== Okuma metni ==
Sosyal Medya

Çetin Ünsalan: Enflasyonun ne yaşattığı önemli

19 Kasım 2023

Cumhurbaşkanı Yardımcısı Cevdet Yılmaz, enflasyon ile ilgili yaptığı değerlendirmede 2026 yılında tek haneli oranları göreceğimizi, bu süre içinde düşüşün süreceğini belirterek adeta sabır istedi.

Öncelikle bu hedeflerin tutması, hepimizin temennisi. Ama işsizlikle mücadele, enflasyonu dizginleme ve büyüme gibi kriterleri ortaya koyarak, hele ki buna bir de satın alma gücünü koruyucu tedbirler alındığını ilave ederek, daha doğrusu bunları sadece söyleyerek işin içinden çıkamazsınız.

Yılmaz’ın sözlerinden anlıyoruz ki 2025’ten önce bir nefes almak mümkün değil. Ayrıca düşecek olanın enflasyon değil, artış hızındaki yavaşlama olduğunun tekrar altını çizmekte fayda var.

Bu süreçte sabır isteniyor olmasını da normal karşılıyorum. Fakat ortada yanıtı verilmeyen bir kaç soru var. Öncelikle o güne kadar vatandaşı, firmaları, esnafı, çiftçiyi, emekliyi, işsizi, öğrenciyi nasıl ayakta tutmaya düşünüyorsunuz?

Vermeyi düşünmediğiniz gelir artışlarıyla bunun pratikte mümkün olmadığını hesaplıyor olduğunuzu umuyorum. Çünkü bunların ayakta kalamaması, aynı zamanda kamu gelirlerinden banka alacaklarına, tedarik zincirinin güvenliğinden çalışma yaşamındaki barışa kadar bir dizi problemin de kronikleşmesine yol açacaktır.

Bir diğer önemli nokta ise enflasyon artış hızının iki yıl sonra yavaşlayacak olması, yıllardır devam eden ama bilhassa 2018 yılından beri uçurum derecesinde hayatın gerçekleriyle kopan satın alma gücündeki yıpranmayı nasıl ortadan kaldıracak?

Cevdet Yılmaz 2024 yılında depremin yaralarını saracağımızı ve sonraki yılda da rahatlayacağımızı ifade ediyor ama, bir önceki yıl yani deprem yokken de bütçeyi yılın yarısında bitirip ikinci bir bütçe yaptık, bu paralar nereye gitti; bunu anlatmıyor.
===
> Yapılacak iş
Enflasyon üzerine yazılmış köşe yazısını iki cümlede özetleyin.
== Çalışma malzemesi ==
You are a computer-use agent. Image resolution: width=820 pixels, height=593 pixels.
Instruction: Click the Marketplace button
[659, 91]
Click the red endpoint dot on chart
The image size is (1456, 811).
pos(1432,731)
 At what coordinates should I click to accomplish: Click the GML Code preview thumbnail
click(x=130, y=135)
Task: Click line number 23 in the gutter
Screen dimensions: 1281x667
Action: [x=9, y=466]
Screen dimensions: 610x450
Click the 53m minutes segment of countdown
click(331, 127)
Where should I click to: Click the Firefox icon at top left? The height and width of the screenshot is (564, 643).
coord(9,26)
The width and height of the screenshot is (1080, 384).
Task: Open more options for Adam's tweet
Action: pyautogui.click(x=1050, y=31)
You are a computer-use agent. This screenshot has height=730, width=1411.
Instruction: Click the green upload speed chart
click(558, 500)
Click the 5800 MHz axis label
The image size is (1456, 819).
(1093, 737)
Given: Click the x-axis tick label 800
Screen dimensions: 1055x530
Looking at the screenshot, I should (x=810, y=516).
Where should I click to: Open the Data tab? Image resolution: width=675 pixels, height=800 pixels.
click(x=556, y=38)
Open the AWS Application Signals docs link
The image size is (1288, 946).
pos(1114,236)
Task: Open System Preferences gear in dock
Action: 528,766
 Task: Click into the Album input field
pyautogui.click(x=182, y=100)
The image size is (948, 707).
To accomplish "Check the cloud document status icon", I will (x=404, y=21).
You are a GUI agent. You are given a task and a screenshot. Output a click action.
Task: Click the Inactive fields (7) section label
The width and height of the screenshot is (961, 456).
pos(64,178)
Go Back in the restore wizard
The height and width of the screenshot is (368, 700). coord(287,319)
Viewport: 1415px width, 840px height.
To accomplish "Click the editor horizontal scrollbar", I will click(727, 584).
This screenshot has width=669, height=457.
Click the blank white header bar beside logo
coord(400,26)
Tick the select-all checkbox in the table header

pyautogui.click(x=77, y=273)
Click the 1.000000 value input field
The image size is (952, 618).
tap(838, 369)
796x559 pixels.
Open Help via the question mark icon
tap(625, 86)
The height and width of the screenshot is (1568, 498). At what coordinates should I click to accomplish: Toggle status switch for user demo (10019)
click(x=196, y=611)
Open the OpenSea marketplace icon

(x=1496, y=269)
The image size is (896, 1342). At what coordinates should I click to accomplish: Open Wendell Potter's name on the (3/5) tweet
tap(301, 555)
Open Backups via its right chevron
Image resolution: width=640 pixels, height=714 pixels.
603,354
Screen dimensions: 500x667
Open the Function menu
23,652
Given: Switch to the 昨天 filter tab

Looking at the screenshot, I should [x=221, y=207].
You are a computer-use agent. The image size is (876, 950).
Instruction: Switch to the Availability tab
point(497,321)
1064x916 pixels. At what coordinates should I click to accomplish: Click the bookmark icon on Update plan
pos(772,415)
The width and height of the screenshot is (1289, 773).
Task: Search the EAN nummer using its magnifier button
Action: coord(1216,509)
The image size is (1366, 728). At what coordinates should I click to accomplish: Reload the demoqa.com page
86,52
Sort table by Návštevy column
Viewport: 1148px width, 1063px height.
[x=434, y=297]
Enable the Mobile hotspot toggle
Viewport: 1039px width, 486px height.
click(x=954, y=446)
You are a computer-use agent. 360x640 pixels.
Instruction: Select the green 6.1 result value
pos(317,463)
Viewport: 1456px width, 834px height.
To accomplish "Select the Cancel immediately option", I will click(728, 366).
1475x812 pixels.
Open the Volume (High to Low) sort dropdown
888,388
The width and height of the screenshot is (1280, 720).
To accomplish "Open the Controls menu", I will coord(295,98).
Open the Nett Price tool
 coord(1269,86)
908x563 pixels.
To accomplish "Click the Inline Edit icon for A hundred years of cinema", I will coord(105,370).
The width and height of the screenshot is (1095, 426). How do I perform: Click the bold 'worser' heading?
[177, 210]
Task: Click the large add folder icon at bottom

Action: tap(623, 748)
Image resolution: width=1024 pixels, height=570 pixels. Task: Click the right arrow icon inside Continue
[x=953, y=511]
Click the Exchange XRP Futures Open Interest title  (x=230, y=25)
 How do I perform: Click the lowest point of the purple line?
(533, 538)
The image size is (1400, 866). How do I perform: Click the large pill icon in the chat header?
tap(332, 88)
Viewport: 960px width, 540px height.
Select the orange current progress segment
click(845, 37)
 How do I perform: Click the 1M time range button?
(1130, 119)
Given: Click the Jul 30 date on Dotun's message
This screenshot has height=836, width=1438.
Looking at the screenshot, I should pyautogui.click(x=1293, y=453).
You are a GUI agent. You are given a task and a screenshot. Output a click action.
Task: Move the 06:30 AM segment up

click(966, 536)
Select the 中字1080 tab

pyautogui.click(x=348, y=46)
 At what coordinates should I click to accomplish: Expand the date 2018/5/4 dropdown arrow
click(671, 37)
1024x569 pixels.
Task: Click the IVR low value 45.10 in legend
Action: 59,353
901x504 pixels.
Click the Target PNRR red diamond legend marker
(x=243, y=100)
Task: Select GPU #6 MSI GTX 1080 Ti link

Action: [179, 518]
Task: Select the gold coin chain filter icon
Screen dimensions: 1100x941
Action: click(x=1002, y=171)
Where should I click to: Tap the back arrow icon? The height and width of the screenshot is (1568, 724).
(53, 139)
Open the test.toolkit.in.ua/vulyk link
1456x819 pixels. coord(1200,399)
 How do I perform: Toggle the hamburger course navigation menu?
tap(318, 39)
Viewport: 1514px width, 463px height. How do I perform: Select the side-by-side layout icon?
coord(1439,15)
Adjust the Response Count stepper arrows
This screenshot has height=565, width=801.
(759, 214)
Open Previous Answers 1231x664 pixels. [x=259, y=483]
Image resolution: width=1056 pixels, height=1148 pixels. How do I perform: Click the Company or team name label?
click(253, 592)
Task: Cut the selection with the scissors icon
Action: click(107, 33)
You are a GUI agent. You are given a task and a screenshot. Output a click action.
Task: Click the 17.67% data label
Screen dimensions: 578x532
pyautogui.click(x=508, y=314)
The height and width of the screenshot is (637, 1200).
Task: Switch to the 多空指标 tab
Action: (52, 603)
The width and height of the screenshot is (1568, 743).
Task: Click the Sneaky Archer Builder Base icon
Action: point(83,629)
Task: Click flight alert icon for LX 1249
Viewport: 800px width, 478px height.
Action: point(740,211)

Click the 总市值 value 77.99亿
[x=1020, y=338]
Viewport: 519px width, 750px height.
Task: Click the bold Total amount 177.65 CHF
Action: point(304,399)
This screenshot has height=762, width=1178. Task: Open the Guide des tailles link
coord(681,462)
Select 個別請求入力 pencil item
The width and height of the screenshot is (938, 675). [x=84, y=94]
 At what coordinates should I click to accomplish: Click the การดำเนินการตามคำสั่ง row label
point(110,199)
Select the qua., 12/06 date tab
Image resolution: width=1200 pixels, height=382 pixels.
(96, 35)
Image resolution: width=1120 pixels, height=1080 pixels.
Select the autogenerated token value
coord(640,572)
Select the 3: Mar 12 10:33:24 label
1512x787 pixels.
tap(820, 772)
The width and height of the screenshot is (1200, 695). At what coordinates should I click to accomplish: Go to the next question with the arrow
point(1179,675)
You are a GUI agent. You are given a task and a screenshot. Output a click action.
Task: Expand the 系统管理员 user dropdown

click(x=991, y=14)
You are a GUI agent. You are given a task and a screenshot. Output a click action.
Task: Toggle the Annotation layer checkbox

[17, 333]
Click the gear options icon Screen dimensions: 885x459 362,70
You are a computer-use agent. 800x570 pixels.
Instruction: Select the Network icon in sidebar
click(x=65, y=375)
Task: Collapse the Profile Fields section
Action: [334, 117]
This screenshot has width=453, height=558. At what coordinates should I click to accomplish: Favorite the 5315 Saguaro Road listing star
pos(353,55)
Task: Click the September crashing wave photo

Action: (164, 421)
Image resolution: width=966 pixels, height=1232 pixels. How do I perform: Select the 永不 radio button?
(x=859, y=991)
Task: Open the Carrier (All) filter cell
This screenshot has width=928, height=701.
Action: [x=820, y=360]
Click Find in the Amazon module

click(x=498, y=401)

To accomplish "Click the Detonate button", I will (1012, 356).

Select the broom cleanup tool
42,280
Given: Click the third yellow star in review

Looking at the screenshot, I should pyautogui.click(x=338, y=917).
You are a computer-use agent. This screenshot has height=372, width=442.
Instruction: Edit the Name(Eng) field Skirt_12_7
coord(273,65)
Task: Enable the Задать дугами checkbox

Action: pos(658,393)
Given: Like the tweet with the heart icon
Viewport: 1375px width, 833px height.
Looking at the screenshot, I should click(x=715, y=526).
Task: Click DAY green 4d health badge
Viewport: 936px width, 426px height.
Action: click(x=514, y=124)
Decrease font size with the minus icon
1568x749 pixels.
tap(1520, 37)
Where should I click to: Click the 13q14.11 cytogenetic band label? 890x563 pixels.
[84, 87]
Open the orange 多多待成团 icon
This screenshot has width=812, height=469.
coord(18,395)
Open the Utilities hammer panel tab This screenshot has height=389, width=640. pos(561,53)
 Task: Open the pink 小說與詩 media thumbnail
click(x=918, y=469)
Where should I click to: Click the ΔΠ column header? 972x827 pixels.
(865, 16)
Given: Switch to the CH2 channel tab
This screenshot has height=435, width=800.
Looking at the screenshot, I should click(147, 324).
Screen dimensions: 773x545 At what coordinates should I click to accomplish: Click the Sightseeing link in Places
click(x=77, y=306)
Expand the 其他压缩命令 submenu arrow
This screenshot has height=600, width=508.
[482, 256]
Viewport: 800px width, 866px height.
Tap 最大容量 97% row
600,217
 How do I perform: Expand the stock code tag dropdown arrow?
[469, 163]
===
> Yazılı yanıt
Cumhurbaşkanı Yardımcısı Cevdet Yılmaz 2026 yılında tek haneli enflasyon oranlarının görüleceğini söyleyerek sabır istemiştir; yazar ise 2025'ten önce bir nefes almanın mümkün olmadığını ve düşüşün enflasyonun kendisinde değil artış hızında olacağını vurgular. Yazar, o güne kadar vatandaşın, esnafın, çiftçinin ve emeklinin nasıl ayakta tutulacağını, 2018'den beri derinleşen satın alma gücü kaybının nasıl giderileceğini ve deprem yokken ikinci bütçe yapılan yılda paraların nereye gittiğini yanıtsız kalan sorular olarak sıralar.